## [Task goal]
If a line in the data below contains the word "will", copy it out.

Segment Start: Data extracts

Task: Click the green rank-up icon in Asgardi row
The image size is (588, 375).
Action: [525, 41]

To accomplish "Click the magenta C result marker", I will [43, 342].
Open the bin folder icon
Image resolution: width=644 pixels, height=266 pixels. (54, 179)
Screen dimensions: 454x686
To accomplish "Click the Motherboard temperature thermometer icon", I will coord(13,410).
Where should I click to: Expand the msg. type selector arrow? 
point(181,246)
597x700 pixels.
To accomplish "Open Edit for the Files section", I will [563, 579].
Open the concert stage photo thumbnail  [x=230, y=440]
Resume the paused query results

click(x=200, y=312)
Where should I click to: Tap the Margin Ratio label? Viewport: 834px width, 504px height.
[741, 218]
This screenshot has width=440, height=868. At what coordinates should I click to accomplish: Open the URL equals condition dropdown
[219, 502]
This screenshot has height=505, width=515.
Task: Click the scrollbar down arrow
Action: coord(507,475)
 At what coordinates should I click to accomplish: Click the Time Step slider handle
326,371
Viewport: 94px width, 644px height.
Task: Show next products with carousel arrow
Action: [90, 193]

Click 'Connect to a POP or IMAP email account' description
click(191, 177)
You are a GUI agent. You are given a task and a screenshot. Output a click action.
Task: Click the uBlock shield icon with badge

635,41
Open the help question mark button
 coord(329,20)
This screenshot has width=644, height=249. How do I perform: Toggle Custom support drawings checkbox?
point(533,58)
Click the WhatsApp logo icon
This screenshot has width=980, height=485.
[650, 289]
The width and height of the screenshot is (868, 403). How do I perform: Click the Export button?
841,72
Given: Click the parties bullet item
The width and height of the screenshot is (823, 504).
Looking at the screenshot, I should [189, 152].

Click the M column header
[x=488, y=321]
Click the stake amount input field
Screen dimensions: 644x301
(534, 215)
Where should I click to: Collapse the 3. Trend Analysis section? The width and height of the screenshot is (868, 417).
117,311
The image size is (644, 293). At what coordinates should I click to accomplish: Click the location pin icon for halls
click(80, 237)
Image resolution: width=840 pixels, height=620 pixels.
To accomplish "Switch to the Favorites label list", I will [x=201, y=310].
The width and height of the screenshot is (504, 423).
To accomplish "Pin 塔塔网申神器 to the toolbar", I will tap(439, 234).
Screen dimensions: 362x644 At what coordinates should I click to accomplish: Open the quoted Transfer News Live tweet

Segment End: Data extracts

## [Response box]
To accomplish "Click the magenta C result marker", I will [43, 342].
To accomplish "Click the Motherboard temperature thermometer icon", I will coord(13,410).
To accomplish "Open Edit for the Files section", I will [563, 579].
To accomplish "Switch to the Favorites label list", I will [x=201, y=310].
To accomplish "Pin 塔塔网申神器 to the toolbar", I will tap(439, 234).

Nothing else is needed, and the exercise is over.